• [Task requirements] Upon reaching the line that contains "You are a computer-use agent." in the records below, begin repeating every line exactly through the last one, skipping pictures.

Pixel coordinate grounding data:
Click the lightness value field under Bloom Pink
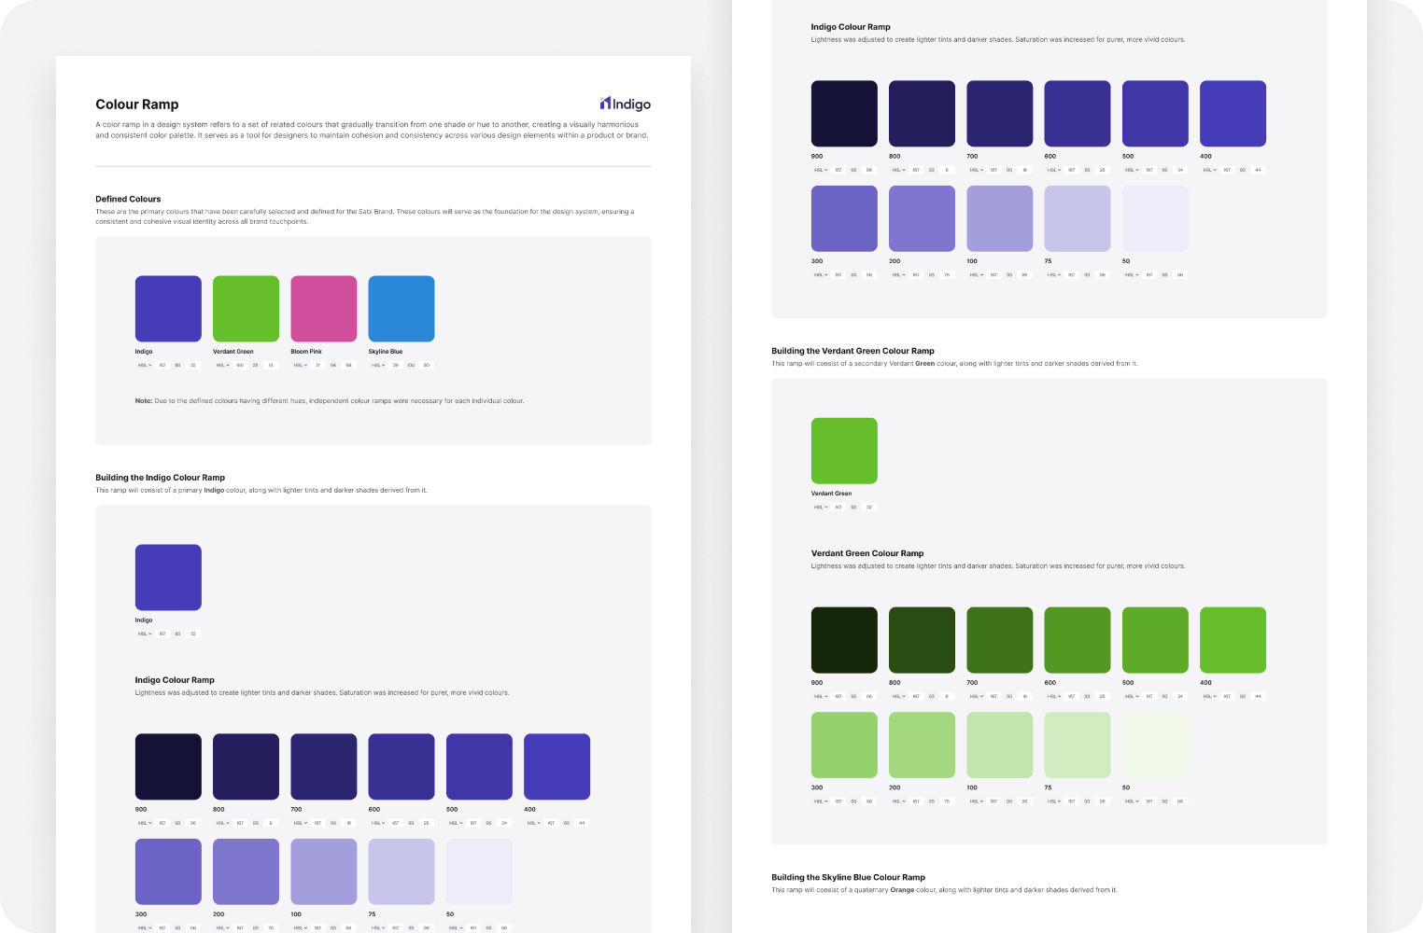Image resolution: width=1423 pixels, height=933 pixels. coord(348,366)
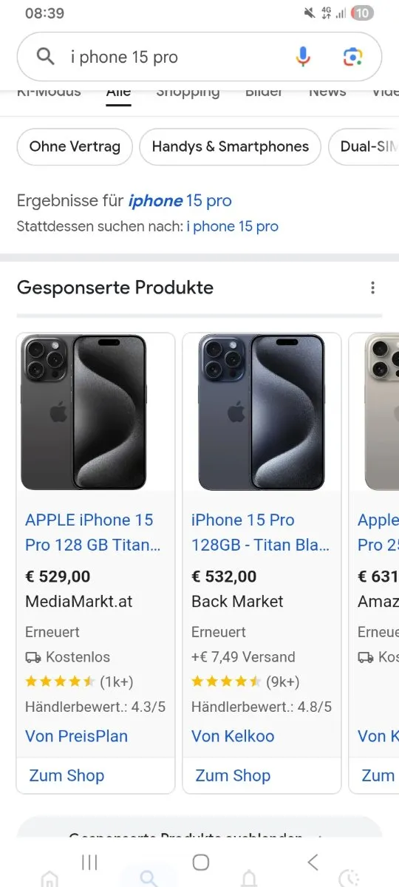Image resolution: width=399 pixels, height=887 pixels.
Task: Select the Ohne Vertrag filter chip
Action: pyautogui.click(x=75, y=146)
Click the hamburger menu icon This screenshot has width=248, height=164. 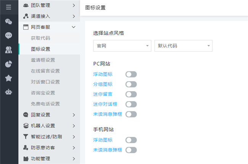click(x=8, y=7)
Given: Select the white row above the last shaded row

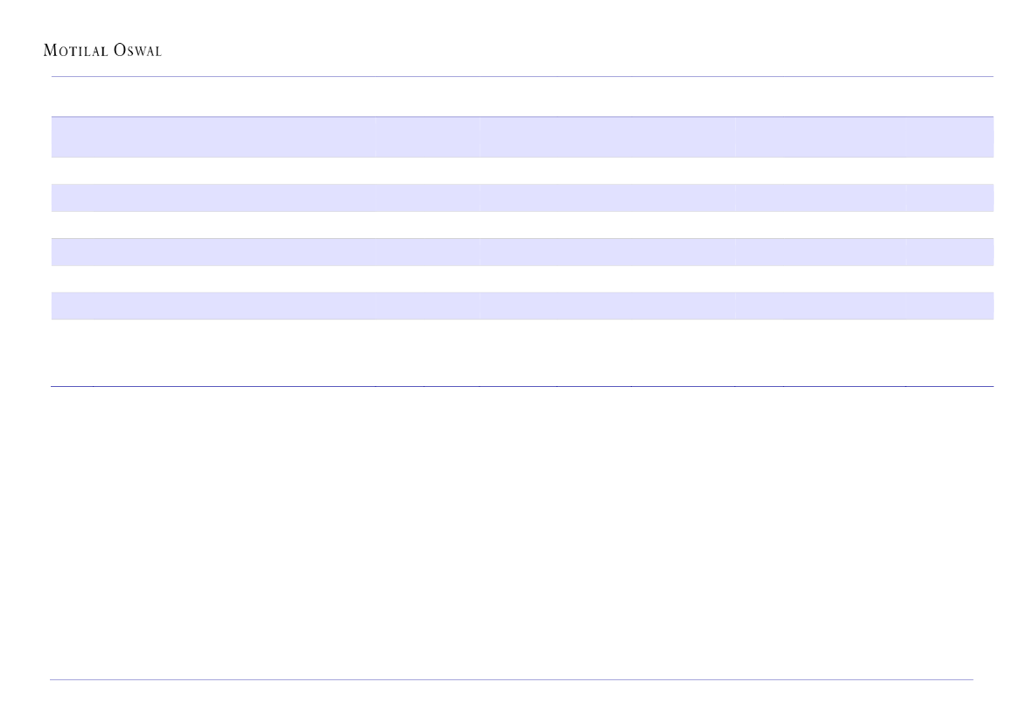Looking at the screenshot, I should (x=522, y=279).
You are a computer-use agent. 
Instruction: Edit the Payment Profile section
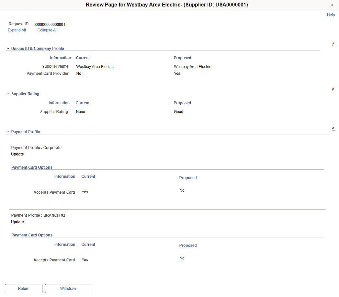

• [Reply]
You are a computer-use agent. 
Instruction: Edit the Payment Profile section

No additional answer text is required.